> **To do**
Reproduce word for word, from the entries below, the line with "You are a computer-use agent. Screen dimensions: 794x1280", the line with "Visit the ovatu.com website link", and every line between them, and nothing more.

[Dataset entries]
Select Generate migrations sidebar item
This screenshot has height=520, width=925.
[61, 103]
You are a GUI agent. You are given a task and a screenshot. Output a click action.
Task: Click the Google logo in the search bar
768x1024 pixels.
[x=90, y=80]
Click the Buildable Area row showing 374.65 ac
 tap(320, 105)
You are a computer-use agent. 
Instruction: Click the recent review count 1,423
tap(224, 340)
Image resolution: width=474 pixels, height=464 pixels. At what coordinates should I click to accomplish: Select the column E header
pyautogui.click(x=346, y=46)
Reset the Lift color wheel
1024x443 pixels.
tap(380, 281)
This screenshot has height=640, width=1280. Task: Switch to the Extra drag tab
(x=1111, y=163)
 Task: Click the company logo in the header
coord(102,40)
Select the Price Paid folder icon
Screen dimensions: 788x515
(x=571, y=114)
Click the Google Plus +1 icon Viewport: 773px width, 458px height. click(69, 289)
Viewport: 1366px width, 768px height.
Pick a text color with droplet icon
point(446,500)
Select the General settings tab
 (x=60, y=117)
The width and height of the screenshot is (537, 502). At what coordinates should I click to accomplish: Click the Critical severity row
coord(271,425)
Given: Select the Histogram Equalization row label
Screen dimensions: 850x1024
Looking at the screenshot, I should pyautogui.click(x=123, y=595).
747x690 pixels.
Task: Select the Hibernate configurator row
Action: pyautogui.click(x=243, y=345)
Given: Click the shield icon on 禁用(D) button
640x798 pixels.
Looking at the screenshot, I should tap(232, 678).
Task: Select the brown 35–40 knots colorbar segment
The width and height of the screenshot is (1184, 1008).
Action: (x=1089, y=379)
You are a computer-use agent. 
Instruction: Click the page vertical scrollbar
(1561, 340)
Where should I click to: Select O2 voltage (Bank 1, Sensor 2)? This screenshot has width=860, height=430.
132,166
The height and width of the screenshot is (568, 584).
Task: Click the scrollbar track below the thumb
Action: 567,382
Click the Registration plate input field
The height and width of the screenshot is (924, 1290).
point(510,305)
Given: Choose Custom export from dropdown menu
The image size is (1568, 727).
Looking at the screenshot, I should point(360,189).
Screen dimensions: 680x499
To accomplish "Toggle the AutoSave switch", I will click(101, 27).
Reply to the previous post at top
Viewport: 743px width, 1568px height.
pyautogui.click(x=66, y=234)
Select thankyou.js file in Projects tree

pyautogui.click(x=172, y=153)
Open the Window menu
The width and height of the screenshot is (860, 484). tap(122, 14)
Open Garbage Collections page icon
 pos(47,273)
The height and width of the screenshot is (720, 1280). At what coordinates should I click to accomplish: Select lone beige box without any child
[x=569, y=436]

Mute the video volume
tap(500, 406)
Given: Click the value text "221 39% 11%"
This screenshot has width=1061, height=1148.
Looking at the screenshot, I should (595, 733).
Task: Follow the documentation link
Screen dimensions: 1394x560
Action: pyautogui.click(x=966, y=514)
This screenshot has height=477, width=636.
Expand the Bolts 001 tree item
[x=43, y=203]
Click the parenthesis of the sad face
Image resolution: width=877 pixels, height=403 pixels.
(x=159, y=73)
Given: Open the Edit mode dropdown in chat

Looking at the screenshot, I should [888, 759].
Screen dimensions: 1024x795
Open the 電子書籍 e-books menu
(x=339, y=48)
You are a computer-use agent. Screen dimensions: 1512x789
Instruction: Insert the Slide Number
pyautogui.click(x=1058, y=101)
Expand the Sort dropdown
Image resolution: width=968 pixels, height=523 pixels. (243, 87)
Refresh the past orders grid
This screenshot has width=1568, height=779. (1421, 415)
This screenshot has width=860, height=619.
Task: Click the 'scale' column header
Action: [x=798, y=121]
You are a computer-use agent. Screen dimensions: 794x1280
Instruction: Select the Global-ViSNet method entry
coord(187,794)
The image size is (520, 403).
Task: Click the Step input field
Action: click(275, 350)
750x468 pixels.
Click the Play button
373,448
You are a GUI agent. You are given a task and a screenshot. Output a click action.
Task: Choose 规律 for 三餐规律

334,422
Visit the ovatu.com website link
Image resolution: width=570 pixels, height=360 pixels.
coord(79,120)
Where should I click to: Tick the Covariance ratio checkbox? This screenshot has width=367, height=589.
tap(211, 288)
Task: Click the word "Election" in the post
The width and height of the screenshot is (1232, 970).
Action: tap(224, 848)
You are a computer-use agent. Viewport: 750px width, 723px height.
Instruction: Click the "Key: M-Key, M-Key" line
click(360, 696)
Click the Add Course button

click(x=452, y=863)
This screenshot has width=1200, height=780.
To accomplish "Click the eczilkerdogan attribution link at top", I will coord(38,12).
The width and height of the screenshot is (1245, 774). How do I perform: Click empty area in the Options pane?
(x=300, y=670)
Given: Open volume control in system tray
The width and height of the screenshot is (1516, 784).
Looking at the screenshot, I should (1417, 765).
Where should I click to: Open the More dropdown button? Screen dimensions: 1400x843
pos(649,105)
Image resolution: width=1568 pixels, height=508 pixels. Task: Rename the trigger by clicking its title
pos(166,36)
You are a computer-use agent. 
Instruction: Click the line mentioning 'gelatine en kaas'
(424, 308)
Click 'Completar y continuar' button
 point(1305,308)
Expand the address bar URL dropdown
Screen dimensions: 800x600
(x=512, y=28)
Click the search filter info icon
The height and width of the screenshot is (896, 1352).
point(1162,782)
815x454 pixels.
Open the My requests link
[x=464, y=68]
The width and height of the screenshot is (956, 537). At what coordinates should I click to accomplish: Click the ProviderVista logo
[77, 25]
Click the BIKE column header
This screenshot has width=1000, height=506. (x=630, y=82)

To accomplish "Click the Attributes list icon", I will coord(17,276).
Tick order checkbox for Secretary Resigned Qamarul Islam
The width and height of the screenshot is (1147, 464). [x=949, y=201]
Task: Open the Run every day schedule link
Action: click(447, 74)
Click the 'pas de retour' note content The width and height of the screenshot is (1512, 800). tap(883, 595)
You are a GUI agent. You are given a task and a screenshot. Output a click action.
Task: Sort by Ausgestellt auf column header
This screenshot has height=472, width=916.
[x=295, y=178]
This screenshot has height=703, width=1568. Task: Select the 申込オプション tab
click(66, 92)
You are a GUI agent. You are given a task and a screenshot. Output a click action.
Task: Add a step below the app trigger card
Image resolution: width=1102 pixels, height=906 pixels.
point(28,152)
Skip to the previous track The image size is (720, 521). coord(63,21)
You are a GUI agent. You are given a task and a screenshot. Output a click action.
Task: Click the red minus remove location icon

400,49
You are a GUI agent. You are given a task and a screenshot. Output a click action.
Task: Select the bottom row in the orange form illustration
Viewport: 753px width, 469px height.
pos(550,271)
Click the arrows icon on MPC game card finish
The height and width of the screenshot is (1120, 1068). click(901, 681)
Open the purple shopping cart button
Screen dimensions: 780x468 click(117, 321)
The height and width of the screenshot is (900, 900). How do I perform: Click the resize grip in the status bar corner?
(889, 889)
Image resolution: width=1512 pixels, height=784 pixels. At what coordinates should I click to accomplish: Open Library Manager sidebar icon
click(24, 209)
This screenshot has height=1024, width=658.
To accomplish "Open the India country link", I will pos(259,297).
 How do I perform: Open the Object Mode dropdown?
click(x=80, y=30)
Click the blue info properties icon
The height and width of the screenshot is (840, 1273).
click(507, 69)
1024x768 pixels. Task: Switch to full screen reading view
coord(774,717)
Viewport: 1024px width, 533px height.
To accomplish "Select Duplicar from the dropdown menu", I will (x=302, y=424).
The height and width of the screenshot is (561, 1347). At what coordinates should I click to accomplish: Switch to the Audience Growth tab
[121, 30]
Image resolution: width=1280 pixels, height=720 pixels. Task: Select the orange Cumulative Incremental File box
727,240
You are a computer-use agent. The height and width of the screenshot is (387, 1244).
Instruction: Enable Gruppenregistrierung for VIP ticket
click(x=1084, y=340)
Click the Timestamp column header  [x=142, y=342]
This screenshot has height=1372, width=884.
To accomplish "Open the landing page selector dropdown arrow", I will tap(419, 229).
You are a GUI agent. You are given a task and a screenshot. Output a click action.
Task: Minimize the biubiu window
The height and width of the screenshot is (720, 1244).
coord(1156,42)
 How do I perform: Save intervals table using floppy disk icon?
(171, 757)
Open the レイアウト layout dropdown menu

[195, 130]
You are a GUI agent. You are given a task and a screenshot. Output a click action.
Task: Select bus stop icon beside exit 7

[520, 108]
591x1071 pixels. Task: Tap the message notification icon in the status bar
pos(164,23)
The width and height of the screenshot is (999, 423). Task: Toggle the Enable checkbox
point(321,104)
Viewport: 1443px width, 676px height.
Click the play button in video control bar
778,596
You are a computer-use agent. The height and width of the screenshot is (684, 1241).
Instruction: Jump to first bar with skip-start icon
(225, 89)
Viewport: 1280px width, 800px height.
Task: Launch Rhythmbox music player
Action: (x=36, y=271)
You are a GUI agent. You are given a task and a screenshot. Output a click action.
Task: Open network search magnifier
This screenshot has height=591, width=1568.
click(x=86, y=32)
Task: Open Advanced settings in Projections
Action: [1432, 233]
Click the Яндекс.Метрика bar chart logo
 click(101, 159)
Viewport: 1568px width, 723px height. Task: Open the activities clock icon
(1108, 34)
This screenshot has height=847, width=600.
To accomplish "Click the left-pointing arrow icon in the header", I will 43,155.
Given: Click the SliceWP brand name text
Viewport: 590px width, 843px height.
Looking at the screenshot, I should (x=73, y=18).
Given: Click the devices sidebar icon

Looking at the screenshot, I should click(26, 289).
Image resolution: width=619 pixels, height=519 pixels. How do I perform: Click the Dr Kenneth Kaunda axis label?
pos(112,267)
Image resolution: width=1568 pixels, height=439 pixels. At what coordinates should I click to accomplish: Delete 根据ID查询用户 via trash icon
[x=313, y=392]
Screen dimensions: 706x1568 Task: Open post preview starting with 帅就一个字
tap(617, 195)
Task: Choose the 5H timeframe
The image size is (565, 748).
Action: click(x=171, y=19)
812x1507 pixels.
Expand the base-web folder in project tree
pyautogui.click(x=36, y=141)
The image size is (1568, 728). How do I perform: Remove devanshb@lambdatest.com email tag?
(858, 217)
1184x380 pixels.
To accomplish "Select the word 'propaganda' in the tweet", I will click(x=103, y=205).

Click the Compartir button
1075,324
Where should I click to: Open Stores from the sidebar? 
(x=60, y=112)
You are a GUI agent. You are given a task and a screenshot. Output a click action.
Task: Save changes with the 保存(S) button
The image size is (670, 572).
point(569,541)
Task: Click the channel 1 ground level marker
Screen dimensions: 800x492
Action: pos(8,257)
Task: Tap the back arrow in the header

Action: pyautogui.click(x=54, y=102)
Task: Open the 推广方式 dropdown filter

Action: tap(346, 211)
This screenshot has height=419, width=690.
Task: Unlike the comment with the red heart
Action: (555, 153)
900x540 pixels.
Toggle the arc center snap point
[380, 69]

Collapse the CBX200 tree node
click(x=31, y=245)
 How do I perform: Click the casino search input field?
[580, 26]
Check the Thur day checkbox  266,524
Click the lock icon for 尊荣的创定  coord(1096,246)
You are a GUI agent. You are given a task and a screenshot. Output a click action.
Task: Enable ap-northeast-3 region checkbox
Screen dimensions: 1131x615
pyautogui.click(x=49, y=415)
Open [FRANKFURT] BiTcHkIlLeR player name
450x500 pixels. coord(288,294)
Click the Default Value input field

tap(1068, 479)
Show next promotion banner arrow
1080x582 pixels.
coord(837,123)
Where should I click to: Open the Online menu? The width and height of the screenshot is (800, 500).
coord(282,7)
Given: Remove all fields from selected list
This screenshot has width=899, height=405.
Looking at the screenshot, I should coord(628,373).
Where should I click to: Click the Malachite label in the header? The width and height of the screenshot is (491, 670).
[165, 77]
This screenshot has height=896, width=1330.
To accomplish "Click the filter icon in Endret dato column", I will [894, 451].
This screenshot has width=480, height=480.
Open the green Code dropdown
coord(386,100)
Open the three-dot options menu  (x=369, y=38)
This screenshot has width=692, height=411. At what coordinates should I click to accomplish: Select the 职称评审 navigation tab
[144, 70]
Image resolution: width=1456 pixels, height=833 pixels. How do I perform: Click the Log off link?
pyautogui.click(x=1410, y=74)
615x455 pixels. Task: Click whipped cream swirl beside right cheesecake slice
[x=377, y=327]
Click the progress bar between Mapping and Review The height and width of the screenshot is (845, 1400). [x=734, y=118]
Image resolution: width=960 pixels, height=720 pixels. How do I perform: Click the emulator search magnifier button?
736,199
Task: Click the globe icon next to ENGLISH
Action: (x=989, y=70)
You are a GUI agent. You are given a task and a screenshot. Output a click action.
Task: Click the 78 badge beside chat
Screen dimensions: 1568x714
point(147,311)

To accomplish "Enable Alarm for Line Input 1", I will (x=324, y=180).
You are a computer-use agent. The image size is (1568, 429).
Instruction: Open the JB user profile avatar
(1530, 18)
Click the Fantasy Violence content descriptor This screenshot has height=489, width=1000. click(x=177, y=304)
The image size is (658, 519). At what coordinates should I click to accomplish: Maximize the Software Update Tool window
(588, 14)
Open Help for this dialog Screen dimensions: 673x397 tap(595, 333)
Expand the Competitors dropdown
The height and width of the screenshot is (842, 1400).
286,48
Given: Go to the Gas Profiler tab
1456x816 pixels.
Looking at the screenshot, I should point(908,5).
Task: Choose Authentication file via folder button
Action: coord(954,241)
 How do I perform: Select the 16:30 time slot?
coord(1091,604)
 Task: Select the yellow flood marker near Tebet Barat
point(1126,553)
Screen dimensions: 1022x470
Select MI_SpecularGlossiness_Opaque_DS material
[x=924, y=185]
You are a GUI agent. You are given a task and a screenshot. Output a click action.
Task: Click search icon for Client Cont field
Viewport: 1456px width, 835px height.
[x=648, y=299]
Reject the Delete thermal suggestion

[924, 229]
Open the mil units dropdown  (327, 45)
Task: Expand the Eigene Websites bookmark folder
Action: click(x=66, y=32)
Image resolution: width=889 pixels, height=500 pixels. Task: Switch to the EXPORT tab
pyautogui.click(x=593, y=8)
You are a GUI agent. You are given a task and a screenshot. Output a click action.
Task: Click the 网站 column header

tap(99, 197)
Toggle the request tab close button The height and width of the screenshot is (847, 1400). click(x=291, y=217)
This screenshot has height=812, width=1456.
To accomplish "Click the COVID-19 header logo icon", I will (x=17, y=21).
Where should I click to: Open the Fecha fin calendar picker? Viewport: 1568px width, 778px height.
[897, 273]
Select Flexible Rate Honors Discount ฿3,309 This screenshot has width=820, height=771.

> **Reply to the exercise**
You are a computer-use agent. Screen dimensions: 794x1280
Instruction: Select the Global-ViSNet method entry
coord(187,794)
The image size is (520, 403).
Task: Click the Step input field
Action: click(275, 350)
750x468 pixels.
Click the Play button
373,448
You are a GUI agent. You are given a task and a screenshot. Output a click action.
Task: Choose 规律 for 三餐规律

334,422
Visit the ovatu.com website link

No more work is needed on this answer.